Oftentimes, these factors call for a change in strategy. Maybe higher demand for rental properties means it’s time to increase your rents, or maybe it’s time to upgrade the home to draw in more demand for the property.
These are all great ways to bring in more returns from your investment. But an even better one, depending on the market, might be refinancing your mortgage loan.
Why Refinance Your Investment Property Loan?
Refinancing the loan on your investment property can help to keep more money in your pocket. It may lower your mortgage rate, and subsequently the monthly costs of your investment properties.
Refinancing can also help you cash out on the equity you hold in your property, which you can then use toward other investments or for expanding your portfolio.
You may also choose to refinance to shorten the length of your mortgage loan – particularly if you’re looking to sell your properties or get out of your investments.
When is the Right Time to Refinance?
There are a few times when refinancing may be in your best interest. The most lucrative opportunities are presented when mortgage rates drop below your current loan’s rate. Not only will this allow you to save money on your monthly payments (and over the life of the loan), but by keeping your rents the same – or possibly increasing them slightly – you can gain even more returns on a monthly basis and in the long term.
You also may want to consider a refinance if you have an adjustable rate mortgage and your lock-in period has expired, or if you want to get rid of Private Mortgage Insurance or shorten the term of the loan. Take some time to learn more about the benefits of refinancing to make sure it’s right for your investments.
Choosing an Investor-Friendly Lender
Contrary to what many homebuyers assume, you don’t have to use the same lender when you refinance your loan. In fact, it’s often in your best interest not to – especially as an investor.
Unless you’re particularly happy with the service or rates you get from your current mortgage company, shopping around for a new lender can be a great way to get the lowest costs and the absolute best customer service over the long haul.
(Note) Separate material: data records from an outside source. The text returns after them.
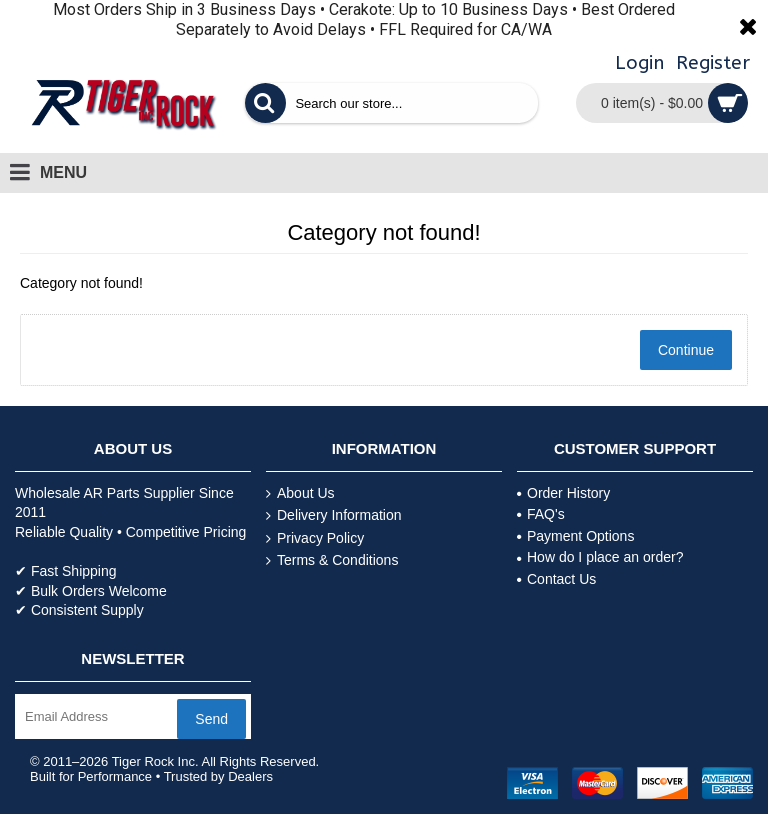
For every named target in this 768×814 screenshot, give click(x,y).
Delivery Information (334, 515)
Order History (563, 493)
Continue (686, 350)
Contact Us (556, 579)
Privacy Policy (315, 538)
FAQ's (541, 514)
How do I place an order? (600, 557)
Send (211, 719)
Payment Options (575, 536)
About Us (300, 493)
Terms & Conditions (332, 560)
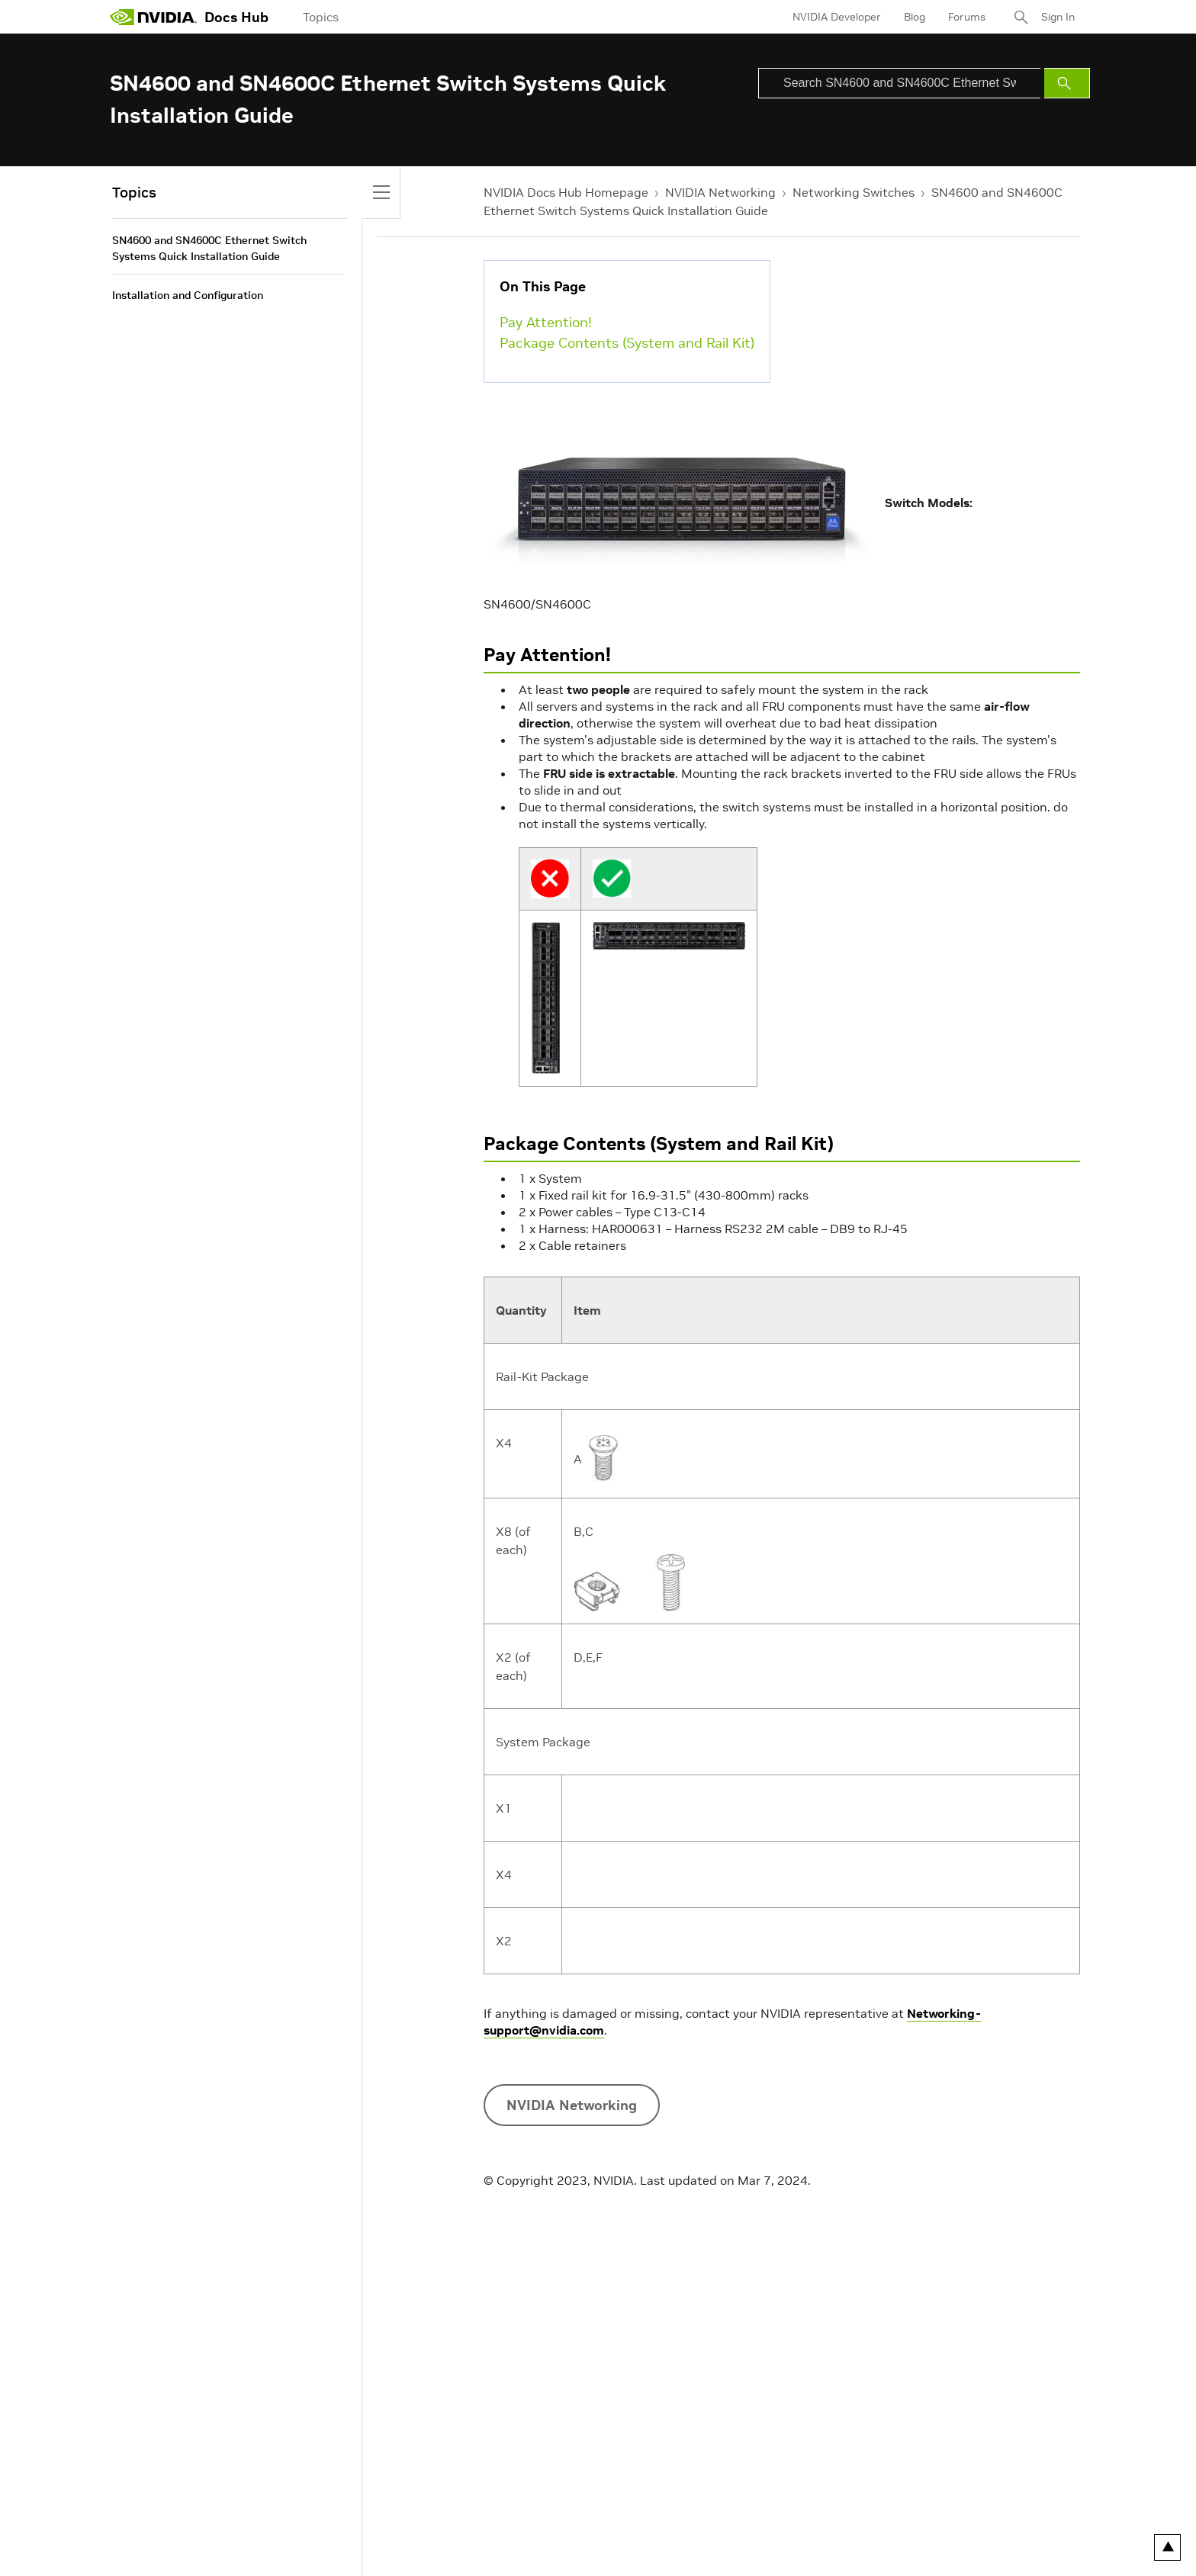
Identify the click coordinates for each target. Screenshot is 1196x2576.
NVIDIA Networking (720, 192)
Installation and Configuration (187, 295)
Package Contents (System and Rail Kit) (627, 343)
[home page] (153, 17)
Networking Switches (854, 192)
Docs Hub (236, 17)
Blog (914, 17)
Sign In (1058, 17)
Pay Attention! (546, 322)
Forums (966, 17)
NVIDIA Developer (837, 17)
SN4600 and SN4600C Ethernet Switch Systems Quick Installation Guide (209, 248)
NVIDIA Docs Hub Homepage (566, 192)
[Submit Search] (1067, 83)
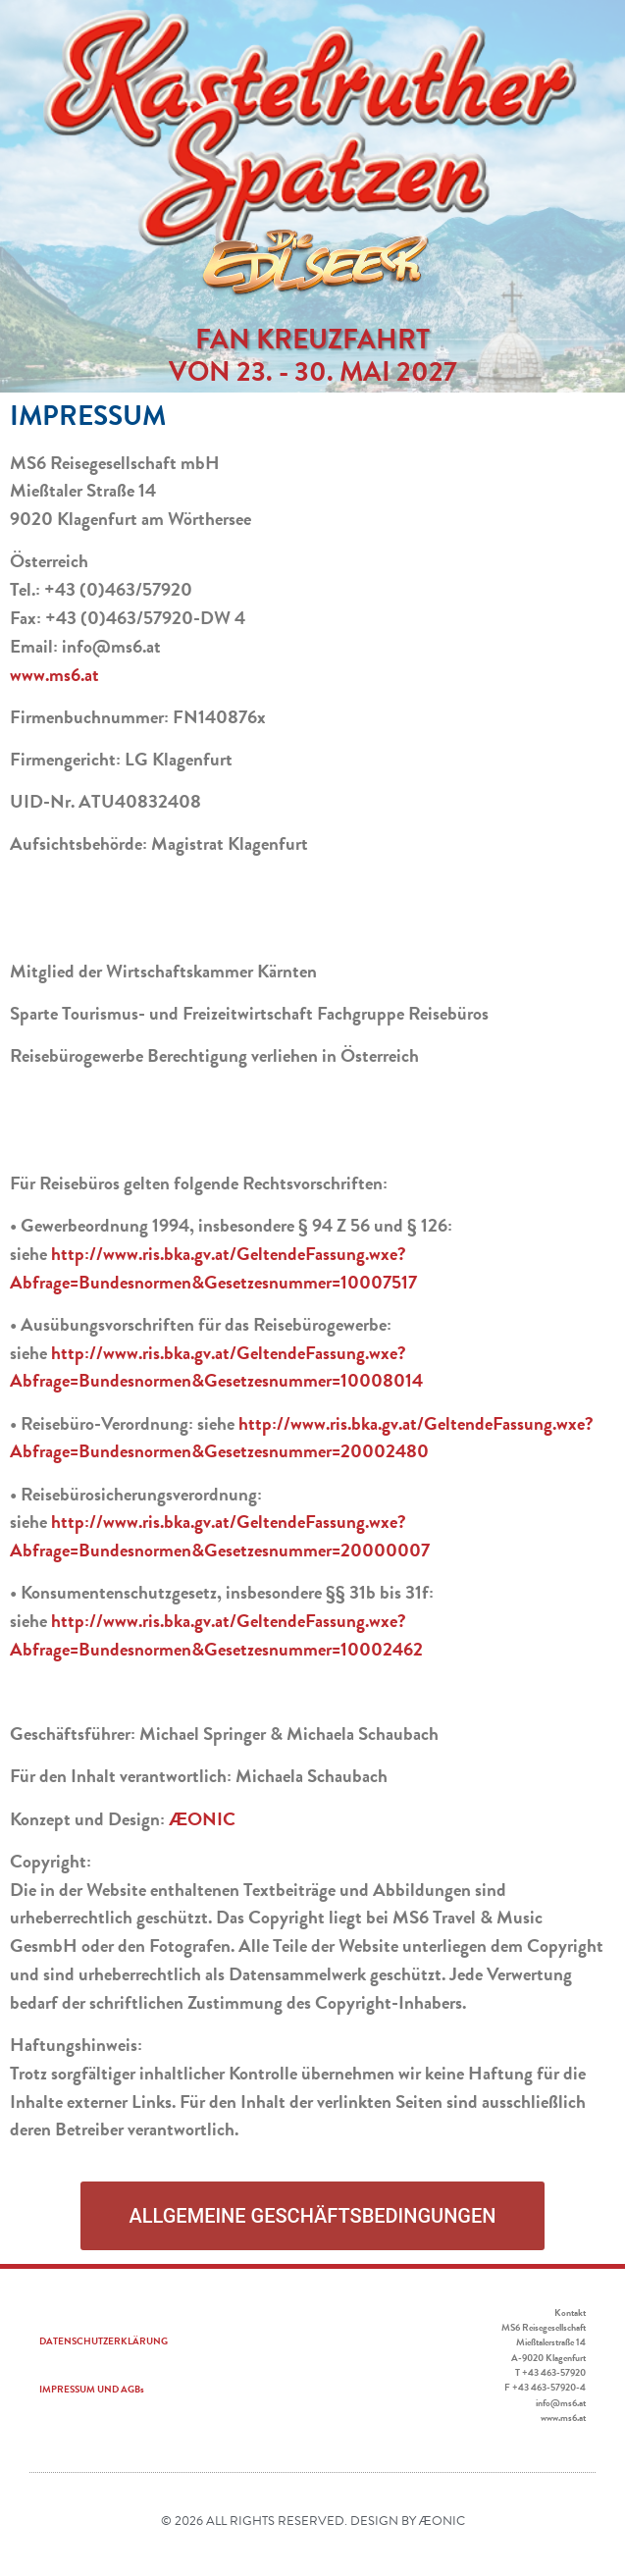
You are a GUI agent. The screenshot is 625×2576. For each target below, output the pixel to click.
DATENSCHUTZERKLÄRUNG (103, 2341)
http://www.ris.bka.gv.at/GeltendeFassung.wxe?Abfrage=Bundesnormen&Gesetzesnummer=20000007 (220, 1535)
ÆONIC (202, 1819)
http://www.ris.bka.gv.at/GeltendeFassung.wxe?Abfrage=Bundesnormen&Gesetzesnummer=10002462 (216, 1634)
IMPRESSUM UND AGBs (91, 2389)
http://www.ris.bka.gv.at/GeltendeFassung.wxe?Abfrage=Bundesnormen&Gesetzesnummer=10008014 (216, 1367)
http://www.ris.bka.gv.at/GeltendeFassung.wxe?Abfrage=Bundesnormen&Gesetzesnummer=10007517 (213, 1267)
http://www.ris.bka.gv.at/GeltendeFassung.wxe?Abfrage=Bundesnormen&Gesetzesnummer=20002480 (302, 1437)
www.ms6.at (54, 674)
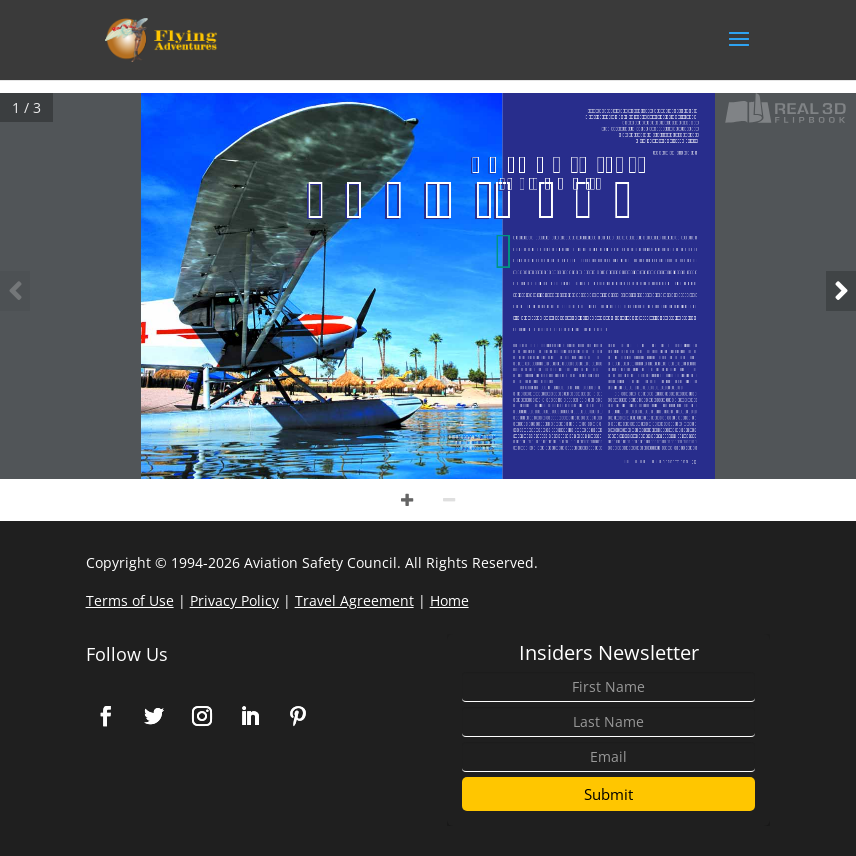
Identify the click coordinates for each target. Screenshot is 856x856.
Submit (608, 794)
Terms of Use (130, 600)
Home (449, 600)
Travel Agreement (354, 600)
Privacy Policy (234, 600)
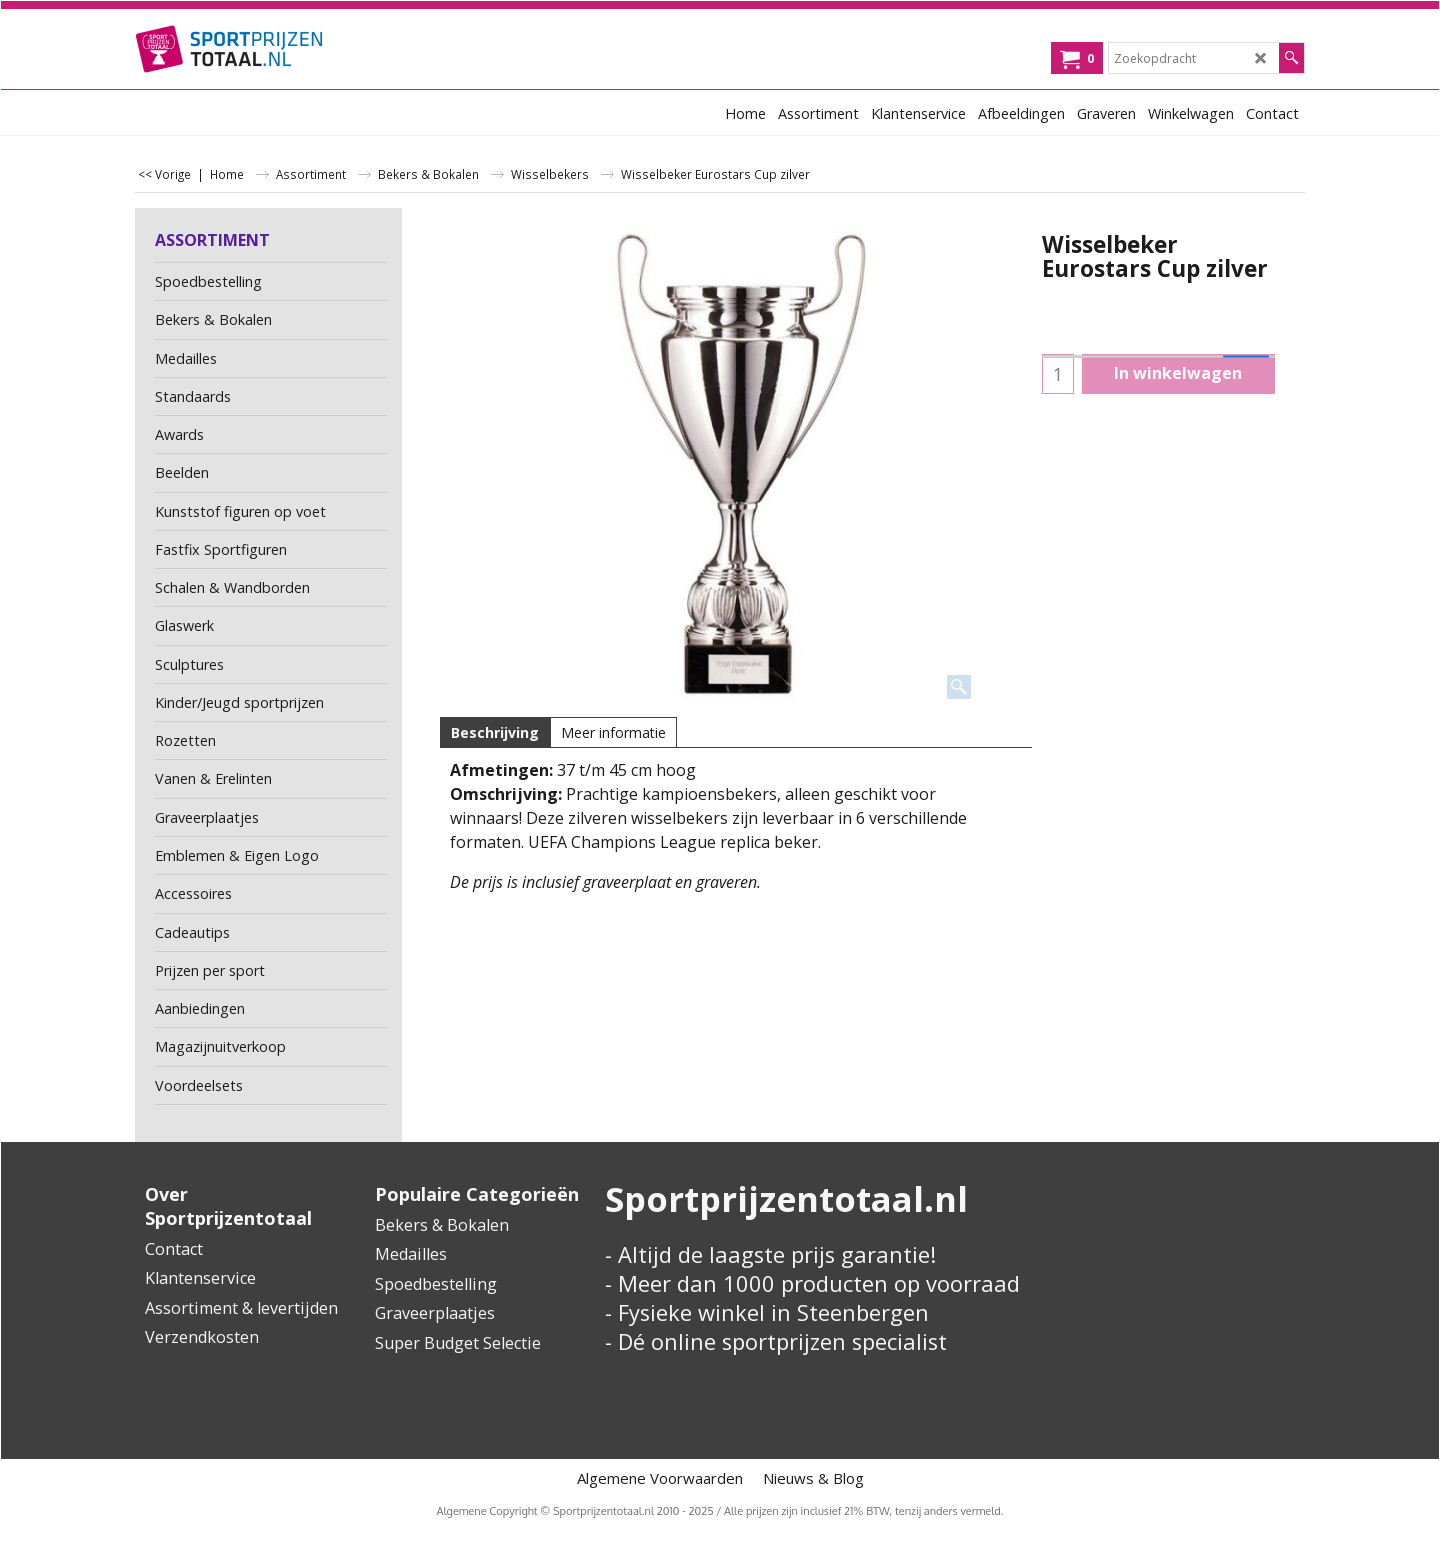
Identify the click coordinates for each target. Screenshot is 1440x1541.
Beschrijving (495, 732)
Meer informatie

When considering a lender to refinance with, look for:
- Low rates and minimal closing/origination costs
- Hands-on, responsive customer service
- Experience in investment lending
- A variety of loan products, terms and limits
What You’ll Need to Refinance
Once you’ve chosen a lender, you’ll want to gather up all the proper documentation and paperwork before you start the application process. Just like with your initial mortgage application, you’ll need a number of documents verifying your income, monthly expenses, employment and financial accounts, and getting these organized early can help your refinance go faster and more efficiently.
Here’s what you should pull together if refinancing is on your radar:
- Recent pay stubs, W-2s and tax returns to verify your income
- A copy of your homeowner’s insurance and title insurance
- Statements for your bank accounts, 401Ks, investments, stocks, bonds and other assets
- Statements for any loans or outstanding debts you have
(including your property’s existing mortgage)
Your loan officer will let you know if any additional documentation is needed. Make sure to respond quickly to prevent any unwanted delays in the refinancing process.